● **GOAL OF THE EXERCISE**
Render every line of the records below as a JSON list of strings, one string per line, omitting blank lines.

● **DATA EXTRACT**
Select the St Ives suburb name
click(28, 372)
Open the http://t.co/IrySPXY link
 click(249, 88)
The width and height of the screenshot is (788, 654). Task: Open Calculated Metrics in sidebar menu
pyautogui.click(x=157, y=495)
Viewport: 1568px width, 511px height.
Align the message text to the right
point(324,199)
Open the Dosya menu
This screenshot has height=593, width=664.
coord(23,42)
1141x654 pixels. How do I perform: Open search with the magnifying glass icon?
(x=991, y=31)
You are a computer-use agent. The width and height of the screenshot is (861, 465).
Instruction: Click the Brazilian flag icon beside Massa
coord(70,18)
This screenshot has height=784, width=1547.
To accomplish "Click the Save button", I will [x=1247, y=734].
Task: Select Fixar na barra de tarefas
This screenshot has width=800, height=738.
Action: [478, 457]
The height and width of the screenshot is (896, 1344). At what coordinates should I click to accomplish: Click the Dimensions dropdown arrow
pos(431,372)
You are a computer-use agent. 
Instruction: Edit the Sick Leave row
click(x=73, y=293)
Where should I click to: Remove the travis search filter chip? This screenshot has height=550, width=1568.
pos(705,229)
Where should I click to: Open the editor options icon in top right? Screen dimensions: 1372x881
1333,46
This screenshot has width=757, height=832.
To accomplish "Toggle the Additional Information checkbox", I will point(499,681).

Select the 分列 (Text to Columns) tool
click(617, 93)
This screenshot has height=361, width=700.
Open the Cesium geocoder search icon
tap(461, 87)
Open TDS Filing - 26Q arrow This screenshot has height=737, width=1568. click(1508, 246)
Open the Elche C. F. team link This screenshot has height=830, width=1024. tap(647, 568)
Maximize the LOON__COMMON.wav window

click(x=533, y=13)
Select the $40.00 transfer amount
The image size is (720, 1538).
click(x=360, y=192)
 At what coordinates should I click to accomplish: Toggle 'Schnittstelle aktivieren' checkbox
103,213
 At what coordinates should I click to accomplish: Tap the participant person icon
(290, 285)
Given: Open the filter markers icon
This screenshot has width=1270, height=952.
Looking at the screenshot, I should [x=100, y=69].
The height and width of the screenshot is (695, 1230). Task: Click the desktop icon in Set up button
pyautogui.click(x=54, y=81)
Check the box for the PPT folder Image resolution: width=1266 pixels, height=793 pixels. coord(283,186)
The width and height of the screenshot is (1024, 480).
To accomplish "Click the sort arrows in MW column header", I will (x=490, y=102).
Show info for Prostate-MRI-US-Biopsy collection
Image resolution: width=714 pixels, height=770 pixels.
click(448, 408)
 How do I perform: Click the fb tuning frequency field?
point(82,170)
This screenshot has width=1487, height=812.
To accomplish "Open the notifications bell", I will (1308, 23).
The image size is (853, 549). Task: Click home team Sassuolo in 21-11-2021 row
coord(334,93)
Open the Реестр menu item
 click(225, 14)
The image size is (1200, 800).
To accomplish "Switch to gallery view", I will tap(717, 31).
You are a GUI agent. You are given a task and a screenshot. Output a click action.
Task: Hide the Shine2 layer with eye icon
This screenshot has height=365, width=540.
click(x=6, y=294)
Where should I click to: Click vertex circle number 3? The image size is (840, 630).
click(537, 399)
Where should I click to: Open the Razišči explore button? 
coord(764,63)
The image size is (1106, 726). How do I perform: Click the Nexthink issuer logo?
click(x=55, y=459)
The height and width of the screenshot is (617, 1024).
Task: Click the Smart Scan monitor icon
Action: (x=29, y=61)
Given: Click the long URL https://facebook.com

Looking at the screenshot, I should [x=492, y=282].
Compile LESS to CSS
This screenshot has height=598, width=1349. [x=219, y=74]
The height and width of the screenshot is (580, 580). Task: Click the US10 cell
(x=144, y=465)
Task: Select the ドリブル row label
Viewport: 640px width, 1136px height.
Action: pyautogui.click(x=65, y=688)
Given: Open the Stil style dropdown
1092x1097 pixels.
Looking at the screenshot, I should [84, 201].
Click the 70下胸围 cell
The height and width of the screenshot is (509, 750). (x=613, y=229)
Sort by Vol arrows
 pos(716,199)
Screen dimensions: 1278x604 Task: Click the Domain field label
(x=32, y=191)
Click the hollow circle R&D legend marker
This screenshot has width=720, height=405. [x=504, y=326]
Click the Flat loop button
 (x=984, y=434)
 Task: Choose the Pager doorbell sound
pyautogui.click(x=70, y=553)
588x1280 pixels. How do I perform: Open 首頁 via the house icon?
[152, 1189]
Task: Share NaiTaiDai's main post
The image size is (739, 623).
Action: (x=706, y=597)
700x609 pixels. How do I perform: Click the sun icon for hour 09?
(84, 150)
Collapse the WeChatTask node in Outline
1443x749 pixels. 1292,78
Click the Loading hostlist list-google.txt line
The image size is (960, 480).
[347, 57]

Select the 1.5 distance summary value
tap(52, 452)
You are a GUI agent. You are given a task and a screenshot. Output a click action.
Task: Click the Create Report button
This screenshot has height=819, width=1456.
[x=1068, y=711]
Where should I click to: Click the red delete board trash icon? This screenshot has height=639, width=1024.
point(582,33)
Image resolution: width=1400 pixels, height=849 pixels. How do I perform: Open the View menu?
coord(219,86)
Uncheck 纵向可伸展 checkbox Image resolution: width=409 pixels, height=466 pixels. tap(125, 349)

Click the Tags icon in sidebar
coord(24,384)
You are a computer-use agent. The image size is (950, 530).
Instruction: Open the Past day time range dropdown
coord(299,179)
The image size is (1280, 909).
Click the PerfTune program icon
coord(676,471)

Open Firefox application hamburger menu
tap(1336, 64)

● **RESULT FOR THIS EXERCISE**
[
  "Select the St Ives suburb name",
  "click(28, 372)",
  "Open the http://t.co/IrySPXY link",
  " click(249, 88)",
  "The width and height of the screenshot is (788, 654). Task: Open Calculated Metrics in sidebar menu",
  "pyautogui.click(x=157, y=495)",
  "Viewport: 1568px width, 511px height.",
  "Align the message text to the right",
  "point(324,199)",
  "Open the Dosya menu",
  "This screenshot has height=593, width=664.",
  "coord(23,42)",
  "1141x654 pixels. How do I perform: Open search with the magnifying glass icon?",
  "(x=991, y=31)",
  "You are a computer-use agent. The width and height of the screenshot is (861, 465).",
  "Instruction: Click the Brazilian flag icon beside Massa",
  "coord(70,18)",
  "This screenshot has height=784, width=1547.",
  "To accomplish \"Click the Save button\", I will [x=1247, y=734].",
  "Task: Select Fixar na barra de tarefas",
  "This screenshot has width=800, height=738.",
  "Action: [478, 457]",
  "The height and width of the screenshot is (896, 1344). At what coordinates should I click to accomplish: Click the Dimensions dropdown arrow",
  "pos(431,372)",
  "You are a computer-use agent. ",
  "Instruction: Edit the Sick Leave row",
  "click(x=73, y=293)",
  "Where should I click to: Remove the travis search filter chip? This screenshot has height=550, width=1568.",
  "pos(705,229)",
  "Where should I click to: Open the editor options icon in top right? Screen dimensions: 1372x881",
  "1333,46",
  "This screenshot has width=757, height=832.",
  "To accomplish \"Toggle the Additional Information checkbox\", I will point(499,681).",
  "Select the 分列 (Text to Columns) tool",
  "click(617, 93)",
  "This screenshot has height=361, width=700.",
  "Open the Cesium geocoder search icon",
  "tap(461, 87)",
  "Open TDS Filing - 26Q arrow This screenshot has height=737, width=1568. click(1508, 246)",
  "Open the Elche C. F. team link This screenshot has height=830, width=1024. tap(647, 568)",
  "Maximize the LOON__COMMON.wav window",
  "click(x=533, y=13)",
  "Select the $40.00 transfer amount",
  "The image size is (720, 1538).",
  "click(x=360, y=192)",
  " At what coordinates should I click to accomplish: Toggle 'Schnittstelle aktivieren' checkbox",
  "103,213",
  " At what coordinates should I click to accomplish: Tap the participant person icon",
  "(290, 285)",
  "Given: Open the filter markers icon",
  "This screenshot has width=1270, height=952.",
  "Looking at the screenshot, I should [x=100, y=69].",
  "The height and width of the screenshot is (695, 1230). Task: Click the desktop icon in Set up button",
  "pyautogui.click(x=54, y=81)",
  "Check the box for the PPT folder Image resolution: width=1266 pixels, height=793 pixels. coord(283,186)",
  "The width and height of the screenshot is (1024, 480).",
  "To accomplish \"Click the sort arrows in MW column header\", I will (x=490, y=102).",
  "Show info for Prostate-MRI-US-Biopsy collection",
  "Image resolution: width=714 pixels, height=770 pixels.",
  "click(448, 408)",
  " How do I perform: Click the fb tuning frequency field?",
  "point(82,170)",
  "This screenshot has width=1487, height=812.",
  "To accomplish \"Open the notifications bell\", I will (1308, 23).",
  "The image size is (853, 549). Task: Click home team Sassuolo in 21-11-2021 row",
  "coord(334,93)",
  "Open the Реестр menu item",
  " click(225, 14)",
  "The image size is (1200, 800).",
  "To accomplish \"Switch to gallery view\", I will tap(717, 31).",
  "You are a GUI agent. You are given a task and a screenshot. Output a click action.",
  "Task: Hide the Shine2 layer with eye icon",
  "This screenshot has height=365, width=540.",
  "click(x=6, y=294)",
  "Where should I click to: Click vertex circle number 3? The image size is (840, 630).",
  "click(537, 399)",
  "Where should I click to: Open the Razišči explore button? ",
  "coord(764,63)",
  "The image size is (1106, 726). How do I perform: Click the Nexthink issuer logo?",
  "click(x=55, y=459)",
  "The height and width of the screenshot is (617, 1024).",
  "Task: Click the Smart Scan monitor icon",
  "Action: (x=29, y=61)",
  "Given: Click the long URL https://facebook.com",
  "Looking at the screenshot, I should [x=492, y=282].",
  "Compile LESS to CSS",
  "This screenshot has height=598, width=1349. [x=219, y=74]",
  "The height and width of the screenshot is (580, 580). Task: Click the US10 cell",
  "(x=144, y=465)",
  "Task: Select the ドリブル row label",
  "Viewport: 640px width, 1136px height.",
  "Action: pyautogui.click(x=65, y=688)",
  "Given: Open the Stil style dropdown",
  "1092x1097 pixels.",
  "Looking at the screenshot, I should [84, 201].",
  "Click the 70下胸围 cell",
  "The height and width of the screenshot is (509, 750). (x=613, y=229)",
  "Sort by Vol arrows",
  " pos(716,199)",
  "Screen dimensions: 1278x604 Task: Click the Domain field label",
  "(x=32, y=191)",
  "Click the hollow circle R&D legend marker",
  "This screenshot has width=720, height=405. [x=504, y=326]",
  "Click the Flat loop button",
  " (x=984, y=434)",
  " Task: Choose the Pager doorbell sound",
  "pyautogui.click(x=70, y=553)",
  "588x1280 pixels. How do I perform: Open 首頁 via the house icon?",
  "[152, 1189]",
  "Task: Share NaiTaiDai's main post",
  "The image size is (739, 623).",
  "Action: (x=706, y=597)",
  "700x609 pixels. How do I perform: Click the sun icon for hour 09?",
  "(84, 150)",
  "Collapse the WeChatTask node in Outline",
  "1443x749 pixels. 1292,78",
  "Click the Loading hostlist list-google.txt line",
  "The image size is (960, 480).",
  "[347, 57]",
  "Select the 1.5 distance summary value",
  "tap(52, 452)",
  "You are a GUI agent. You are given a task and a screenshot. Output a click action.",
  "Task: Click the Create Report button",
  "This screenshot has height=819, width=1456.",
  "[x=1068, y=711]",
  "Where should I click to: Click the red delete board trash icon? This screenshot has height=639, width=1024.",
  "point(582,33)",
  "Image resolution: width=1400 pixels, height=849 pixels. How do I perform: Open the View menu?",
  "coord(219,86)",
  "Uncheck 纵向可伸展 checkbox Image resolution: width=409 pixels, height=466 pixels. tap(125, 349)",
  "Click the Tags icon in sidebar",
  "coord(24,384)",
  "You are a computer-use agent. The image size is (950, 530).",
  "Instruction: Open the Past day time range dropdown",
  "coord(299,179)",
  "The image size is (1280, 909).",
  "Click the PerfTune program icon",
  "coord(676,471)",
  "Open Firefox application hamburger menu",
  "tap(1336, 64)"
]